At the end of a recent seminar, an audience member asked how I felt about enterprise hybrid disk drives. Could vendors, and even users, boost the performance of their disk arrays by replacing their 600 GB HDDs with 600 GB solid-state hybrid drives (SSHDs)?

Before answering the question, let's look back at the evolution of the SSHD. Like a hybrid storage system, a hybrid disk drive combines multiple storage media to deliver a price/performance proposition better than flash or spinning disks alone.

The first successful hybrid drives, like Seagate's Momentus XT, targeted the laptop market. Back in 2011, it seemed like a good solution for people who wanted to carry around more data than an SSD they could afford would handle.

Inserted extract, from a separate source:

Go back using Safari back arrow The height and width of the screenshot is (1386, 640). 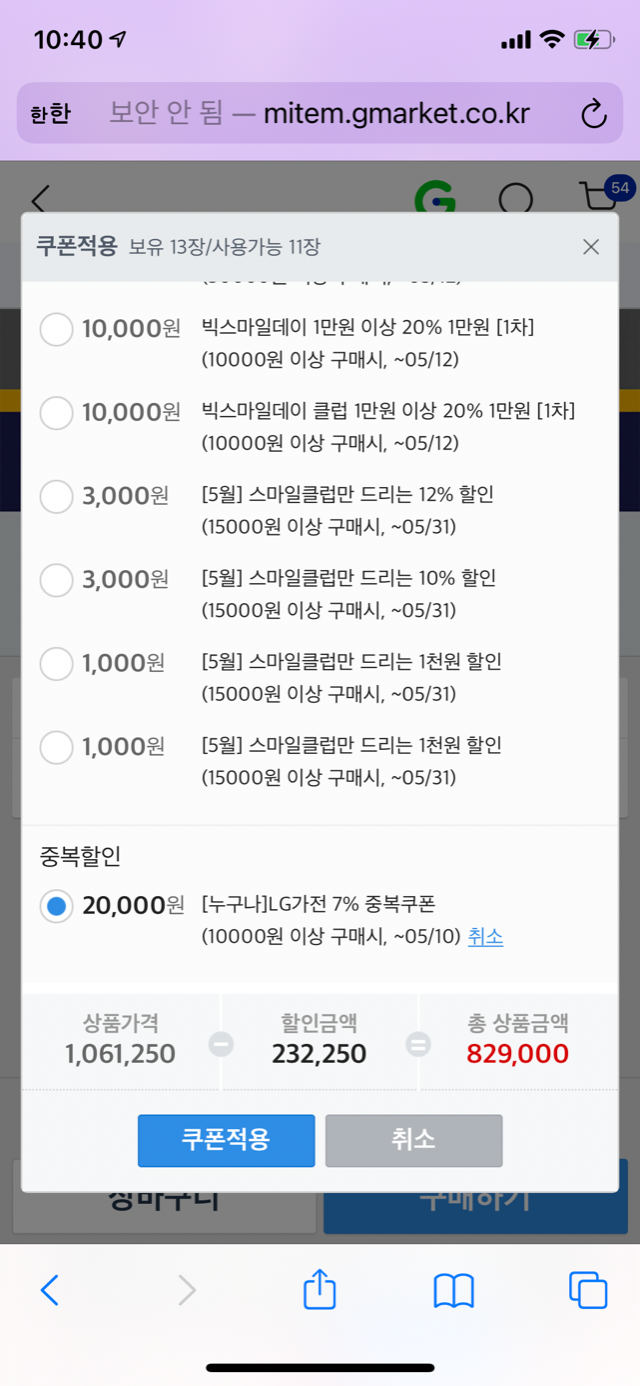point(49,1290)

When I used the Momentus XT, it felt more like a fast hard drive than a solid-state drive. Just as you noticed that the system was stuttering to read from the disk, it would finish; with a big enough SSD, the system wouldn't stutter at all. My working set was just enough larger than the 8 GB of flash on the drive for me to notice when there was a cache miss. When I bought my last laptop, an SSD big enough to fit my needs was cheap enough -- about $100 for 240 GB. That's why I'm now running all flash on the road.

Seagate's enterprise SSHDs marry 32 GB of flash to its fastest 15K RPM spinning disks. That works out to a cache of roughly 10% of capacity for the 300 GB model or 5% for the 600 GB version. Since many of today's hybrid storage systems default to a cache 10% the size of their disk layer, those proportions make a lot more sense than the Momentus XT's 8 GB cache for 1 TB of capacity.

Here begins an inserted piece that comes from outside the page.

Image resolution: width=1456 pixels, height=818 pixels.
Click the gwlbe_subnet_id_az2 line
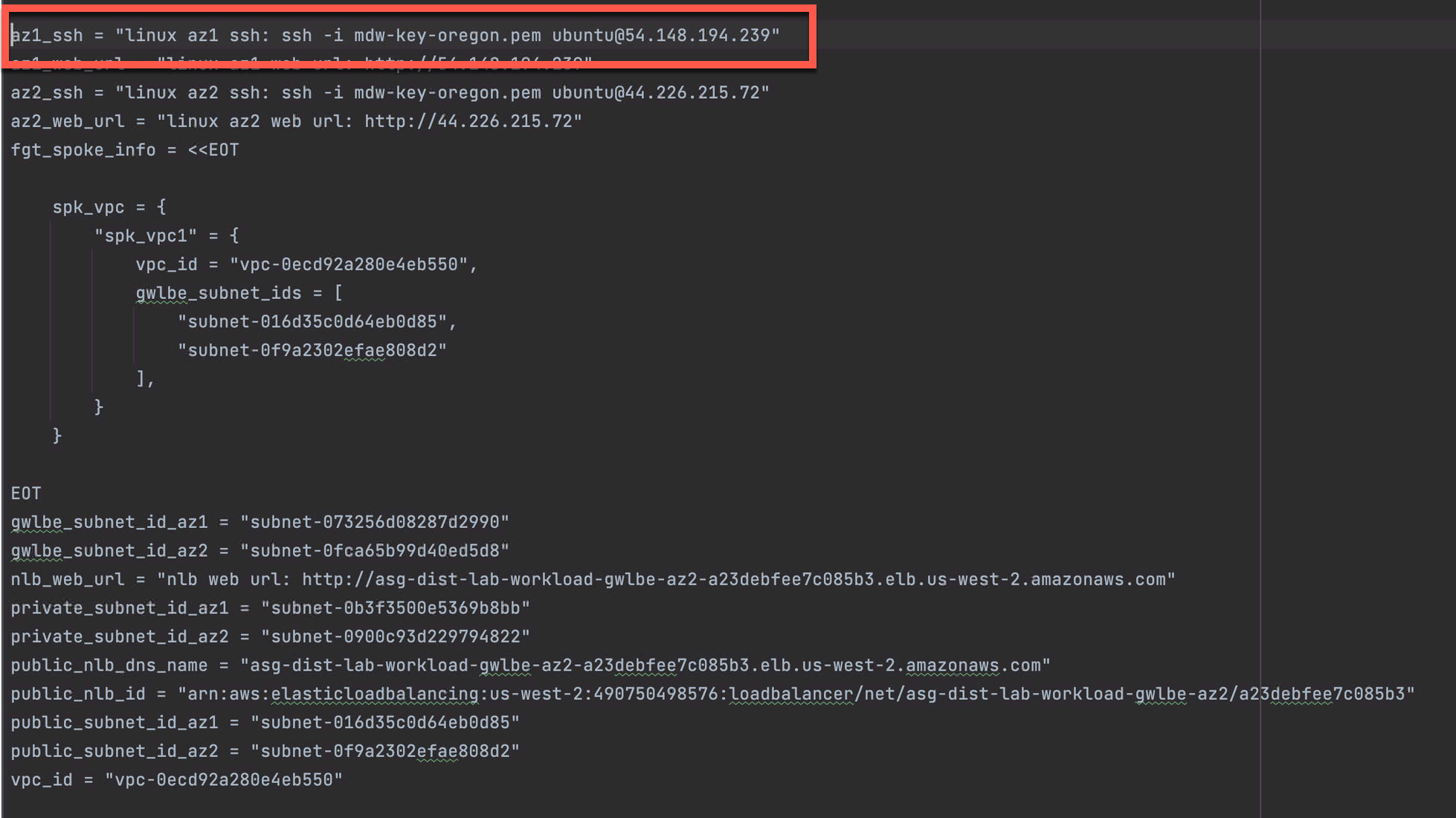[x=260, y=550]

My problem with enterprise SSHDs is that, for any given amount of flash, one big pool is a lot easier to manage well than a whole bunch of little pools in the individual disk drives. If we have a storage system with 32 SSHDs, the 32 GB of flash on each of the drives will cache the hottest 5% or 10% of the data stored on that disk drive.

Since the storage controller will decide which drive to use to store any given piece of data based on its data protection and volume management schemes, the hottest 10% of some drives will likely be significantly colder than the top 10% of others.

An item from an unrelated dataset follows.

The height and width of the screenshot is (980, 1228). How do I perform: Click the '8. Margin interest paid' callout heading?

If instead we used a pair of 480 GB SSDs as a centralized cache, the array controller could cache the hottest 960 GB of data. The centralized cache would also be more efficient because the distributed cache would have to duplicate data or parity information for data protection. A centralized cache could write new data to both SSDs and then overwrite one copy when the data block is written to the backend data store.

Since each SSHD is independent, if the SSHDs are configured as RAID-1, new data written to the system will be cached on both drives in the mirrored pair. If the controller distributes reads across both drives -- as even Windows' built-in volume manager does -- data blocks will be equally hot on both drives that hold them, and therefore any data blocks hot enough to be in cache at all will likely be cached on both drives. Since the central cache can store just one copy, it will have room for more warm data.

Hybrid controllers can also combine their caching algorithms with their data layout. Systems like Nimble Storage's CASL can accumulate data in the cache and write large sequential stripes of data to their backend disks. Unless hybrid drives get really smart and implement their own log-based data layouts, destaging data from a drive's cache to disk will require more head motion.

Like laptop hybrids, I think enterprise hybrid drives will remain a niche product. They can provide a performance boost when installed in servers as DAS and on basic array controllers in applications with small working sets or modest IOPS. In shared storage systems or server SANs, a more centralized cache should be significantly more efficient and perform better.